I’m a traditionalist with the GD bib. There is a personality type as well as a skill set that goes with the territory of that position. Give it to the player with some mongrel in defence to grind away at those princess GAs.

They’re the type of player who rarely helps the player up when they come off second best in a contest (some might call it unsportsmanlike, but I call it gamesmanship).  They niggle, tag, scrap and hit up all in one sequence of play, and can do it play after play for full 15s and all game long as a form of constant mental and psychological warfare and torment on their player.

It looks painful to play on this player, and Kath had it in stocks.  In transition to attack, she was the player who would break open a court with a long bust-up drive out of defence, and was the launcher of a traditional Australian shoulder pass that could cut through any zone put before them. Harby-Williams was an oxymoron to watch – dogged in defence and then silky and smooth as she transitioned to attack.  The ultimate GD.

GOAL KEEPER: LIZ ELLIS/LAURA GEITZ

I cannot split them and please don’t ask me to. I’ll let them play rotating five-minute patches. The best two keepers ever to wear the bib globally, two amazing leaders who carried teams to victory and two epic humans who are bigger than the game and do so much for women in sport off-court.  

There have been players who rival their on-court talent for glimpses, but no current day player anywhere in the world comes within cooee of these two.  

Tagging a tall is a fine art. Cover the front space but hedge to also cover the back space in a split second. Confuse the space. Then hit the contest – every single one with venom. Any champion GK knows that it is the cumulative effect of pressure that sees a tall timber cave.  Miss a single shot, hit a contest with a loose core or soft hands and you are done, eaten alive by Lizzie or Laura.  

They also have the complete defender package, which I call ‘best at the basics’ – a tippy-toe full wingspan lean that could last for a week without falling, a knack for the box out to out-rebound a tall, and an awareness of when to turn a game by letting fly on an outside ball.  They wrote the script for clutch plays and fairytale finishes.

SUBSTITUTES AND HONOURABLE MENTIONS

Shooters:  Throw Cath Cox in as the ultimate long bomber because who doesn’t want to watch that, and get Gretel in as one of the hardest athletes to contain in the GA bib as she plays tall and small.

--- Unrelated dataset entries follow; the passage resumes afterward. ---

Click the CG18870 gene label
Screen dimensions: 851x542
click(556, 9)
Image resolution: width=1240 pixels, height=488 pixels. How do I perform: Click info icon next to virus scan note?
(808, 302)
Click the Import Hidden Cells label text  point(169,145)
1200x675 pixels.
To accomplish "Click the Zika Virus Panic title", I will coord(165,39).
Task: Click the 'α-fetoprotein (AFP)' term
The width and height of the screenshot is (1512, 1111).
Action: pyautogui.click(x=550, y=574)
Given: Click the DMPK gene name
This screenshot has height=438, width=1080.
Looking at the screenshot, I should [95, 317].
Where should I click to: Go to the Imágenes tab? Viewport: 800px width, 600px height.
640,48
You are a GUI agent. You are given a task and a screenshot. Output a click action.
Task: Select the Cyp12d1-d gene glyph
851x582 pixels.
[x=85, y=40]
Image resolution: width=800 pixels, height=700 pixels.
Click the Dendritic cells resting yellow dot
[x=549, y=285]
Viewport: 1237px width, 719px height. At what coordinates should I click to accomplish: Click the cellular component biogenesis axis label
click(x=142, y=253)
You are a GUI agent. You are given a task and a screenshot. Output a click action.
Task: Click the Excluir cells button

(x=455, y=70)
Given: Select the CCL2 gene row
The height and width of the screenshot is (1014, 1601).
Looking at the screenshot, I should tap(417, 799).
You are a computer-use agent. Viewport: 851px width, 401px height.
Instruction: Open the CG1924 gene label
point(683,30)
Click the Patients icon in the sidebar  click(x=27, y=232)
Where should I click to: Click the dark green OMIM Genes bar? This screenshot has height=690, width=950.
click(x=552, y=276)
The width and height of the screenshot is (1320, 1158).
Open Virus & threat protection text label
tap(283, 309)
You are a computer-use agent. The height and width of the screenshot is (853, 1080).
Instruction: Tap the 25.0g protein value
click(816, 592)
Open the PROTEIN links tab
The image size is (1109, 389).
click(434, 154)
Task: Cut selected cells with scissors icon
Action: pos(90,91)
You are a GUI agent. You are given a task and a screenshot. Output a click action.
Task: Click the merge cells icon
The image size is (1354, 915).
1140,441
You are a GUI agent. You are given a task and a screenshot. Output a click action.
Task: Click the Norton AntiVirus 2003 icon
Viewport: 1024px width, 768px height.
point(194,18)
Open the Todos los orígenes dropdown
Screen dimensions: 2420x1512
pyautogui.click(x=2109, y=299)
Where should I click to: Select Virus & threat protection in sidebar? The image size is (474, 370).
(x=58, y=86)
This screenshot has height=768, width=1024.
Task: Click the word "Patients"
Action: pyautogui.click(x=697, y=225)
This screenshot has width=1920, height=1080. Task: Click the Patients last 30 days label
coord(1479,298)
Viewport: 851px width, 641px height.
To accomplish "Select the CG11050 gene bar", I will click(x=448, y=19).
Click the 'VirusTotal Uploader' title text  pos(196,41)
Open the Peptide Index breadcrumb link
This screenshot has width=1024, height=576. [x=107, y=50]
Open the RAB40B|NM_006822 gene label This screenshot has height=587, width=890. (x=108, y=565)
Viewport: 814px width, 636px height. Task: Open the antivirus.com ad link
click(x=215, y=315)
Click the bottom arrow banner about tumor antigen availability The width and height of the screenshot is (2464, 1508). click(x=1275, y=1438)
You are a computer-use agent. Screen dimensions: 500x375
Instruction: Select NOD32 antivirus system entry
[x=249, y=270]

Midcourt:  Carissa Dalwood for more of the same of what I said about a traditional control room centre!  Then Madi or Kelsey Browne to be the ball runners!

Defence:  Julie Corletto plays very similar to Harby-Williams, can also play the wing defence bib and could equally create nightmares for a GA as needed.

What do you think? Who would make your Diamonds starting seven from the past 20-30 years? Share your thoughts on Facebook or in the comments below!

3 thoughts on “WHO WOULD MAKE THE DIAMONDS’ ALL-TIME STARTING SEVEN?”

  1. GS – Vicky Wilson
    GA – Sharelle McMahon
    WA – Shelley O’Donnell
    C – Nat Von Bertouch
    WD – Simone Mckinnis
    GD – Kath Harby
    GK – Michelle Fielke

    Bench
    Carissa Dalwood
    Moonia Gerard
    Natalie Medhurst
    Roselee Jencke
    Cath Cox

  2. This is so tough, I find it strange that there was no mention of Nat Medhurst in the team. She is a great shooter, so hard with Sharelle is amazing as well. Not sure I would place C-Bass in this list. Vicky Wilson, Cath Cox would be my pick. Liz Ellis would have to be the best GK.